WORK INSTRUCTIONS:
Only one stretch of the listing below is wanted. Begin at the line that has "For every named", stop after the line that has "Entdecke Klarna (244, 22)", and repeat every line in between exactly.

DATASET:
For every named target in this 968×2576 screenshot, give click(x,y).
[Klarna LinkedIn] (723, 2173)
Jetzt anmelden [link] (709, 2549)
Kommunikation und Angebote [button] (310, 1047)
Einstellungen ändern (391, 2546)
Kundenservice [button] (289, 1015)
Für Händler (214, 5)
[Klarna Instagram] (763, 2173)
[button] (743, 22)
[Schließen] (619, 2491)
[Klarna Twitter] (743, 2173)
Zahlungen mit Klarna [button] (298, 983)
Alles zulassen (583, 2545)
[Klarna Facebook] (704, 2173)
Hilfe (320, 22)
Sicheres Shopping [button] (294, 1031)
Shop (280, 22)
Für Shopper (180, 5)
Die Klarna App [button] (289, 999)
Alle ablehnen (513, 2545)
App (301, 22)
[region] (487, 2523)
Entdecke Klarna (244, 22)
==
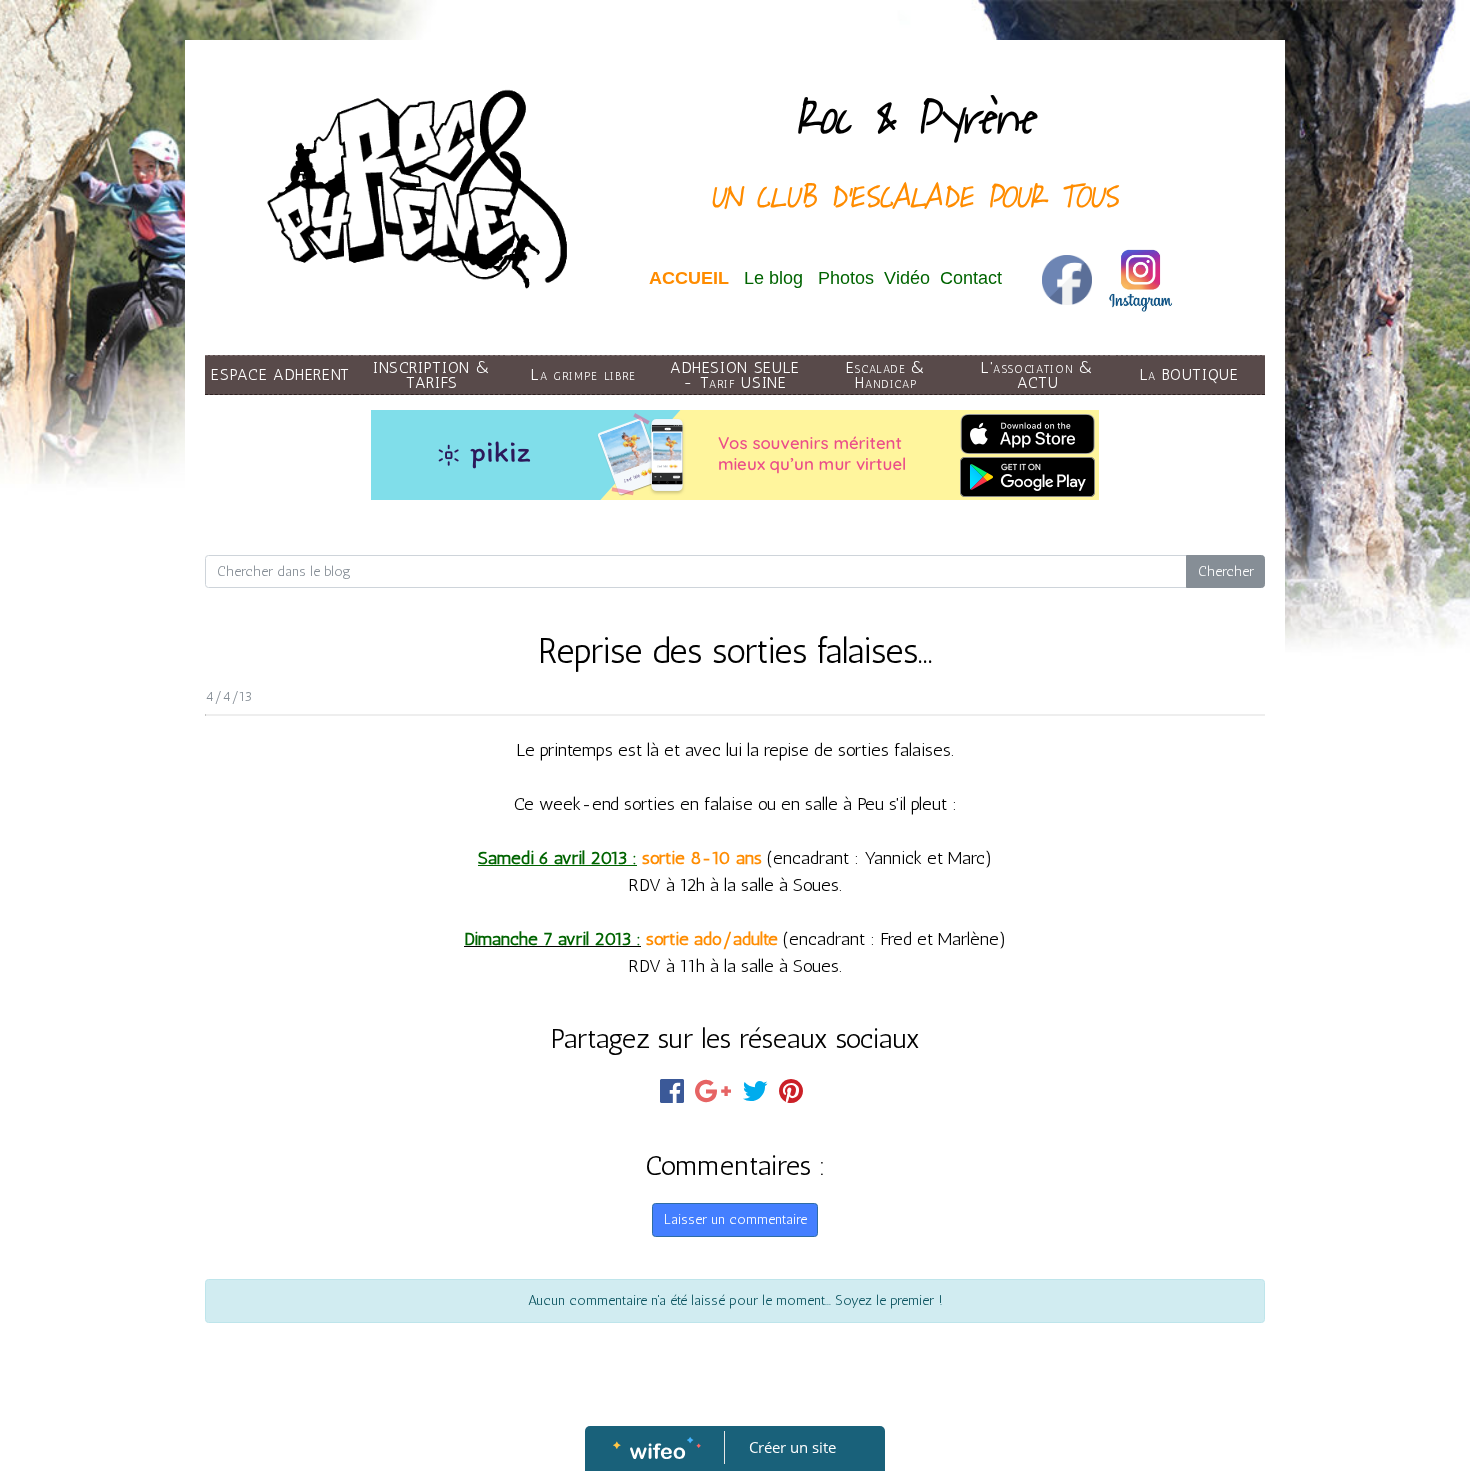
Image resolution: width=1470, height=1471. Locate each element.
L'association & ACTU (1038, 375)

RESPONSE TO THE TASK:
For every named target in this 968×2576 screenshot, give click(x,y).
[Klarna LinkedIn] (723, 2173)
Jetzt anmelden [link] (709, 2549)
Kommunikation und Angebote [button] (310, 1047)
Einstellungen ändern (391, 2546)
Kundenservice [button] (289, 1015)
Für Händler (214, 5)
[Klarna Instagram] (763, 2173)
[button] (743, 22)
[Schließen] (619, 2491)
[Klarna Twitter] (743, 2173)
Zahlungen mit Klarna [button] (298, 983)
Alles zulassen (583, 2545)
[Klarna Facebook] (704, 2173)
Hilfe (320, 22)
Sicheres Shopping [button] (294, 1031)
Shop (280, 22)
Für Shopper (180, 5)
Die Klarna App [button] (289, 999)
Alle ablehnen (513, 2545)
App (301, 22)
[region] (487, 2523)
Entdecke Klarna (244, 22)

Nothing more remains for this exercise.